Problem requirements: As the answer, set down the lines below from the one containing "دانلود رمان (92, 2403)" through the one containing "دانلود کیفیت 1080p با حجم 2.28", exactly and inclusively, and no others.

Start of Data in this exercise

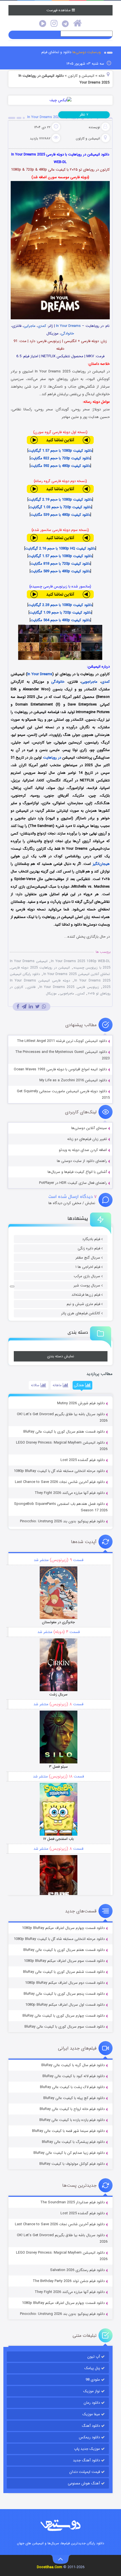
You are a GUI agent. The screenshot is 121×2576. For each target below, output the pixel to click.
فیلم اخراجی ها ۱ (87, 1267)
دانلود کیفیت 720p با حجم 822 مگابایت (60, 458)
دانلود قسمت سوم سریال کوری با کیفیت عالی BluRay (64, 2027)
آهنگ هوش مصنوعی (84, 2483)
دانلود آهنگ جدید (86, 2460)
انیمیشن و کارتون (81, 76)
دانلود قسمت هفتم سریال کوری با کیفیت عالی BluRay (64, 1432)
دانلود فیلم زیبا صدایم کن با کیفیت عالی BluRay (69, 2153)
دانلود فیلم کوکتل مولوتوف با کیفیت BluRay (72, 2164)
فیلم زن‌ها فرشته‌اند (85, 1295)
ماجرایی (29, 326)
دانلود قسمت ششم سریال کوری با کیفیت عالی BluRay (64, 1972)
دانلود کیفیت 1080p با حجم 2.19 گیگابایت (60, 500)
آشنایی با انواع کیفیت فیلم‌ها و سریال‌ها (77, 1172)
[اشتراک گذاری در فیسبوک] (18, 1006)
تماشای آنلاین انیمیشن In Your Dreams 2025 (76, 974)
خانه (101, 76)
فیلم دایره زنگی (89, 1248)
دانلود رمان (92, 2403)
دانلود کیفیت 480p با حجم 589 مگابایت (60, 571)
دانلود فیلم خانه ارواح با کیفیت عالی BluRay (72, 2109)
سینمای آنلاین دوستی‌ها (89, 1128)
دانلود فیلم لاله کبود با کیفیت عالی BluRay (73, 2076)
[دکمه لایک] (12, 1286)
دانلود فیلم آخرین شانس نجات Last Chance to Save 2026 (60, 1482)
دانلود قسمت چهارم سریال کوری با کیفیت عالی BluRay (64, 2016)
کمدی (42, 326)
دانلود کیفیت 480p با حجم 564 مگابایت (60, 620)
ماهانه (58, 1385)
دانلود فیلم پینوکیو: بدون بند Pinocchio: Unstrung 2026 (62, 1521)
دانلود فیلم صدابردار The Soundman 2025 (72, 2202)
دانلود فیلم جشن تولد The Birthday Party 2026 (69, 2281)
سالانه (36, 1385)
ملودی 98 (93, 2380)
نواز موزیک (91, 2391)
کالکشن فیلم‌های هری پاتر (80, 1313)
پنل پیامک (92, 2368)
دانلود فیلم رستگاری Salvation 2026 (77, 2270)
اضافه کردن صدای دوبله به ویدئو (83, 1150)
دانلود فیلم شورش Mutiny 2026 (81, 1403)
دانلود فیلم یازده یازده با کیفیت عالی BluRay (72, 2120)
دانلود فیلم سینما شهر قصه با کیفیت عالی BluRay (68, 2131)
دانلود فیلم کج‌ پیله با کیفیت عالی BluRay (74, 2098)
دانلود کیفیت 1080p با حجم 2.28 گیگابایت (60, 605)
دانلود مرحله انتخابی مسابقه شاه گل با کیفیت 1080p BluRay (59, 1471)
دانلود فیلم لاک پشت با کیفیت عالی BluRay (72, 2087)
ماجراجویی (89, 682)
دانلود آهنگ (91, 2426)
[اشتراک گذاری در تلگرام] (24, 1006)
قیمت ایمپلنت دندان (84, 2472)
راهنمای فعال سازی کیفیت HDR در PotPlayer (73, 1183)
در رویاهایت (52, 758)
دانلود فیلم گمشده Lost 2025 (82, 1460)
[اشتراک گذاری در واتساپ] (44, 1006)
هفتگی (79, 1385)
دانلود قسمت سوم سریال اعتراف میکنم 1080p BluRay (64, 1961)
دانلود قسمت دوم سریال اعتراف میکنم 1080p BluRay (65, 1983)
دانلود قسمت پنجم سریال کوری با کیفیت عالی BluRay (64, 1994)
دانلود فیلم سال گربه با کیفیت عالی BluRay (73, 2065)
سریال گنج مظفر (87, 1258)
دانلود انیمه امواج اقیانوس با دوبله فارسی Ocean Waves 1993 (60, 1069)
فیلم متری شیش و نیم (83, 1304)
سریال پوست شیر (86, 1285)
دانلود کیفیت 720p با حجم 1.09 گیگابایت (60, 613)
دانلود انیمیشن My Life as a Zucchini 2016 (73, 1080)
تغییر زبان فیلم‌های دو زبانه (87, 1139)
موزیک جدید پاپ (87, 2449)
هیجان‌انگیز (101, 864)
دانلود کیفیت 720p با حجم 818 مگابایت (60, 564)
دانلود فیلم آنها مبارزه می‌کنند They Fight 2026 (70, 1493)
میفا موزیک (91, 2414)
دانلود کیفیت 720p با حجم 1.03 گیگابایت (60, 507)
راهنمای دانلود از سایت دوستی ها (82, 1161)
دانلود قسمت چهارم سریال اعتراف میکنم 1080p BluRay (63, 1928)
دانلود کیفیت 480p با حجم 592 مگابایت (60, 466)
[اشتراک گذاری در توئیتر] (37, 1006)
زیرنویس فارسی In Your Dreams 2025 (69, 987)
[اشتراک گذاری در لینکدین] (31, 1006)
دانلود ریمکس (89, 2437)
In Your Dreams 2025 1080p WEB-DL (80, 961)
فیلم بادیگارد (91, 1239)
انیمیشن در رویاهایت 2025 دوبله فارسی (40, 967)
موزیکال (51, 993)
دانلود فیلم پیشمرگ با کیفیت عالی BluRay (73, 2142)
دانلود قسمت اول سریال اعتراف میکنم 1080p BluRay (65, 2005)
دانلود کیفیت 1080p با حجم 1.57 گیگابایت (60, 451)
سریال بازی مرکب (87, 1276)
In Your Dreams (68, 326)
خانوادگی (67, 333)
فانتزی (31, 987)
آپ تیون (93, 2357)
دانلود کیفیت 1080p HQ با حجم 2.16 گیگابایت (60, 548)
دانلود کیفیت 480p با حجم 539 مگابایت (60, 515)
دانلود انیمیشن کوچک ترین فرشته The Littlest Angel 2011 (62, 1041)
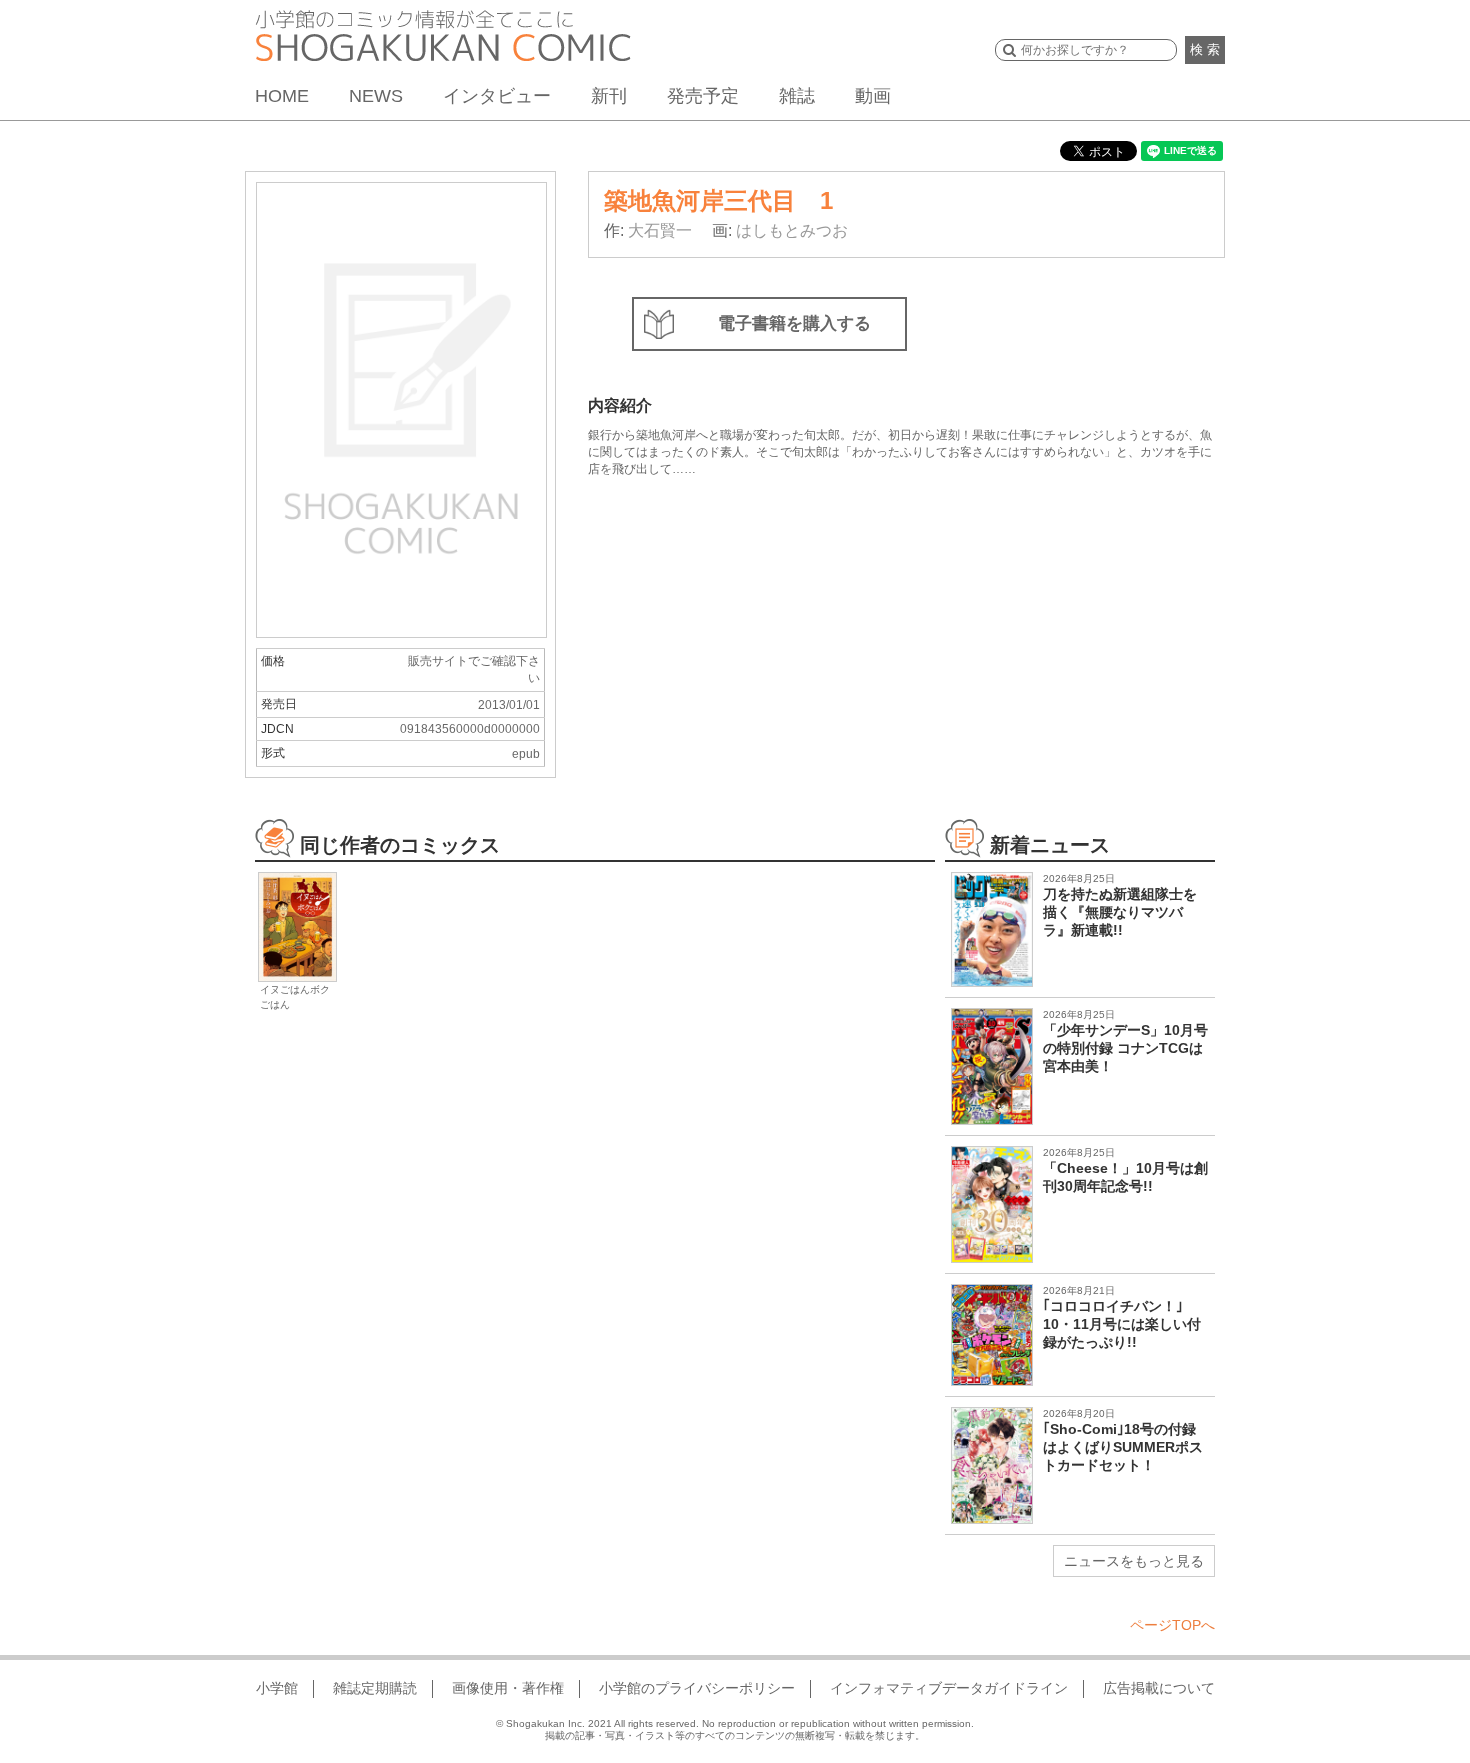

End of Data in this exercise

Solution:
دانلود رمان (92, 2403)
دانلود کیفیت 480p با حجم 589 مگابایت (60, 571)
دانلود فیلم خانه ارواح با کیفیت عالی BluRay (72, 2109)
سینمای آنلاین دوستی‌ها (89, 1128)
دانلود فیلم لاله کبود با کیفیت عالی BluRay (73, 2076)
[دکمه لایک] (12, 1286)
دانلود فیلم آخرین شانس نجات Last Chance to Save 2026 (60, 1482)
دانلود قسمت چهارم سریال کوری با کیفیت عالی BluRay (64, 2016)
کمدی (42, 326)
دانلود کیفیت 480p با حجم 564 مگابایت (60, 620)
ماهانه (58, 1385)
دانلود فیلم پینوکیو: بدون بند Pinocchio: Unstrung 2026 (62, 1521)
دانلود فیلم صدابردار The Soundman 2025 (72, 2202)
دانلود فیلم جشن تولد The Birthday Party 2026 (69, 2281)
سالانه (36, 1385)
ملودی 98 (93, 2380)
نواز موزیک (91, 2391)
کالکشن فیلم‌های هری پاتر (80, 1313)
پنل پیامک (92, 2368)
دانلود فیلم رستگاری Salvation 2026 (77, 2270)
اضافه کردن صدای دوبله به ویدئو (83, 1150)
دانلود فیلم شورش Mutiny 2026 (81, 1403)
دانلود فیلم یازده یازده با کیفیت عالی BluRay (72, 2120)
دانلود فیلم سینما شهر قصه با کیفیت عالی BluRay (68, 2131)
دانلود فیلم کج‌ پیله با کیفیت عالی BluRay (74, 2098)
دانلود کیفیت 1080p با حجم 2.28 گیگابایت (60, 605)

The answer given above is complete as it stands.